28 August 2009

Flashback Friday- Forgetting Sarah Marshall

URBAN: Funny, emotionally and literally naked, but still a great romantic comedy in the Apatow tradition.

Judd Apatow produced, this fillm contains all of those characteristics. It also stars Jason Segel in a perfect role for him.

Forgetting Sarah Marshall takes on the shape of the characteristic Apatow film almost immediately. Jason Segel, playing Peter Bretter teases us by shaking his junk just off the camera, but the tease doesn’t last long. Full frontal male nudity is horrifying, but also hilarious considering the situation the audience views. In a very key way, this early scene provides a critical method of interpreting the film. Nicholas Stoller, the director, provides the usual approach from an Apatow produced film. He doesn’t tease us much. Everything that you want to see as a movie-goer you get to see. This same principle is at work on the characters and the storyline as well. The heart of this story is found in examining how the characters and the viewers deal with getting what they want.

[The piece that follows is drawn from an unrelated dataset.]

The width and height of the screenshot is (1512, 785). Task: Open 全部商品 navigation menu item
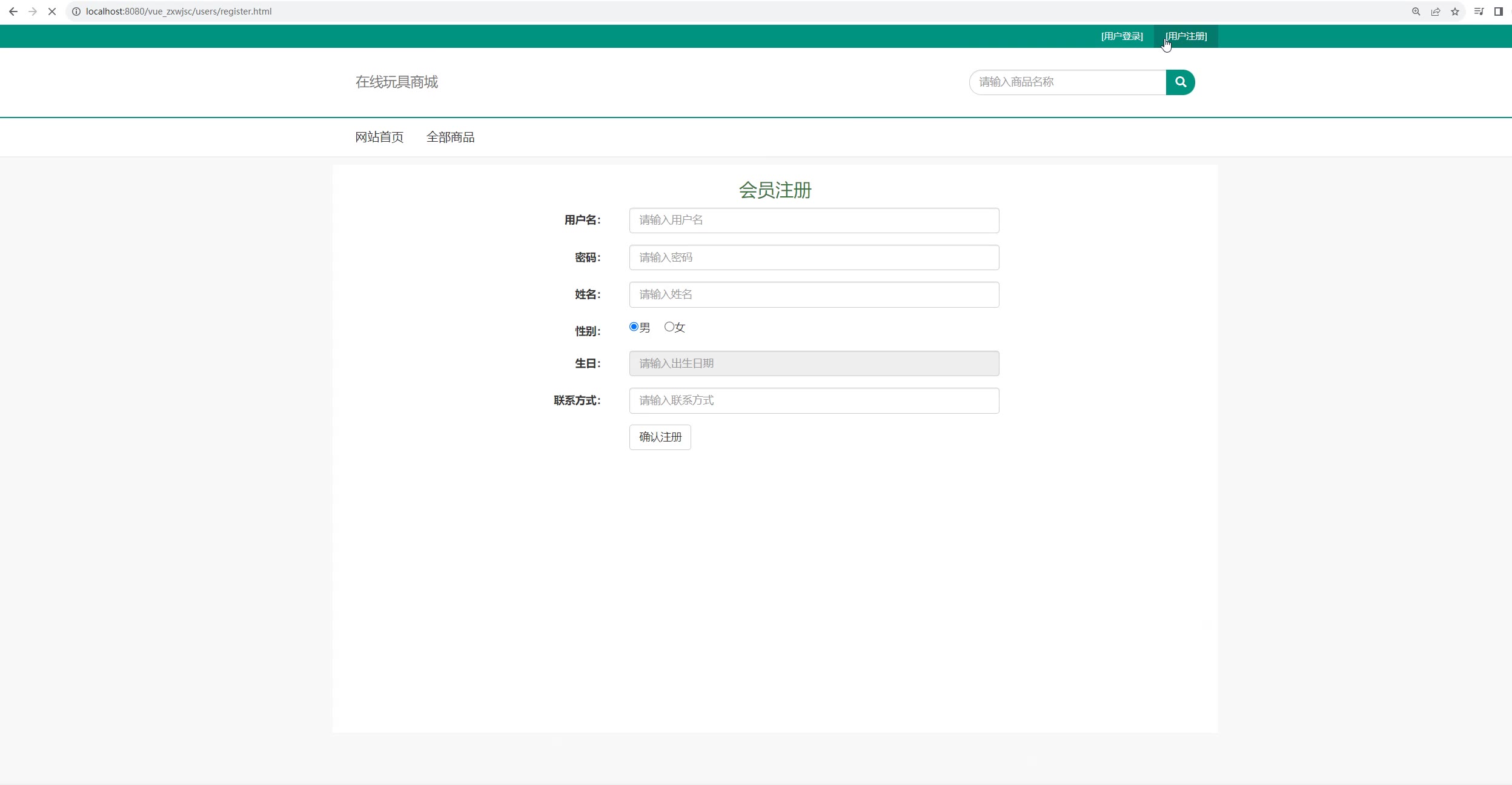pos(450,137)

For example, the main character, as a viewer, we want to see him succeed and get back together with his ex-girlfriend. He does. We also want to see him make it with his new girl. He does. We want to see his Dracula rock opera. It’s all there. We definitely want to see the hot chick from That 70’s Show naked. We do. The strangest thing of all is that at once we want there to be a happy ending, while at the same time we want the relationships and ending to be realistically flawed, the way we see them in reality. All of this is in the film.

The serio-comic style of these films is reminiscent of Woody Allen. Forgetting Sarah Marshall, like Knocked Up, Superbad, and The 40 Year Old Virgin does not conform to stereotypes. It’s very raunchy, very funny, and very good. Its victories are only temporary and partial. This could have been a horrible serious film, or even worse, a lackluster romantic comedy if this same storyline was handled by anyone else. The blend of serious, comic, fantasy and reality I feel is best described near the end of the film when Segel’s character describes the success of his rock opera by saying, “Someone told me it was comedy and that opened things up.”

Apatow’s blend of serious/comic opens up a lot of life’s mysteries. While the other films mentioned above are marvelous in the way they are able to bring the story to the level of social commentary (especially Knocked Up). This story keeps its focus lower, but still manages a great bit of critical commentary about the current state of television by poking fun at crime dramas like CSI. More importantly he says a lot about relationships. As always, there is quite a bit about male bonding. The primary message about dating relationships is incomplete. As is usually the case when trying to portray abstractions like this, you can’t say it, you have to show it. And this film shows the story very well.